======== Brano estratto

Nei discorsi e nei documenti di Papa Francesco ricorrono spesso riferimenti alla «sinodalità», come forma ideale di governo della Chiesa.
«Il principio della sinodalità non va contrapposto alla funzione primaziale del Papa: sono due poli che rimandano l’uno all’altro, completandosi a vicenda. Il termine greco sýnodos significava originariamente “cammino che si percorre insieme”; e tutti i cristiani, in virtù del battesimo e della cresima, sono chiamati a procedere insieme, nella Chiesa, sotto la guida del Papa. Quest’ultimo, a sua volta, deve ascoltare la voce dei fedeli e dell’episcopato. Ne abbiamo un esempio perfetto con il “Concilio di Gerusalemme”, che si tenne intorno all’anno 49: in quell’occasione, dovendo affrontare i problemi della comunità cristiana del tempo, Pietro volle ascoltare gli altri apostoli e tenne poi conto delle loro valutazioni. Ecco, proprio nel racconto di Atti, 15 possiamo trovare un modello di riferimento per la sinodalità».
Quale ruolo hanno i poveri, nell’ecclesiologia e nella visione pastorale di Francesco?
«Dal Vangelo apprendiamo che i poveri sono prediletti da Dio; questo non significa che Egli non ami le persone benestanti; però è anche vero che chi è ricco e potente in molte circostanze può essere d’aiuto a se stesso, non necessita di un soccorso materiale da parte degli altri. Per questo, Dio Padre è particolarmente vicino ai suoi figli più bisognosi, a chi più soffre. In epoca recente, anche per quanto riguarda la missione della Chiesa si è coniata la formula “opzione preferenziale per i poveri”, senza – lo ripeto – che questo porti a escludere altre categorie sociali. Papa Francesco ha detto più volte che la Chiesa deve portarsi nelle periferie del mondo, deve andare incontro ai deboli, agli emarginati. Le periferie a cui si riferisce il Papa non sono, ovviamente, solo quelle delle nostre città, ma sono – più in generale – quelle dell’esistenza umana».
A proposito di «centro» e «periferie»: un commentatore autorevole – il filosofo Massimo Cacciari – sostiene che, secondo Papa Francesco, il futuro del cristianesimo si deciderebbe al di fuori dell’Europa, in America Latina, in Asia.

================
======== Dati

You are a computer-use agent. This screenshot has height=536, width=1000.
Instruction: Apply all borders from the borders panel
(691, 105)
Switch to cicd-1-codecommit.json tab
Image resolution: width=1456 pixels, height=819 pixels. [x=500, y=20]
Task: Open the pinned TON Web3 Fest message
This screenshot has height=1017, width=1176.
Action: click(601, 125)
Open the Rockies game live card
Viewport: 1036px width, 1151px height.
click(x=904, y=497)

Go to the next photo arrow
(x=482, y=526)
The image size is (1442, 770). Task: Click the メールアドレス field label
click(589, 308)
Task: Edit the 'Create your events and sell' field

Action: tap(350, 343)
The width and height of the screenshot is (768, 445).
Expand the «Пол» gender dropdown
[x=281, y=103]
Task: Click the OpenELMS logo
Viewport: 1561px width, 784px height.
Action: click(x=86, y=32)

================

Consegna:
Riscrivi il brano su Papa Francesco a partire dalle parole "A proposito di" e fino a "Latina, in Asia." compreso, mettendo "osservatore" al posto di "commentatore".

Soluzione:
A proposito di «centro» e «periferie»: un osservatore autorevole – il filosofo Massimo Cacciari – sostiene che, secondo Papa Francesco, il futuro del cristianesimo si deciderebbe al di fuori dell’Europa, in America Latina, in Asia.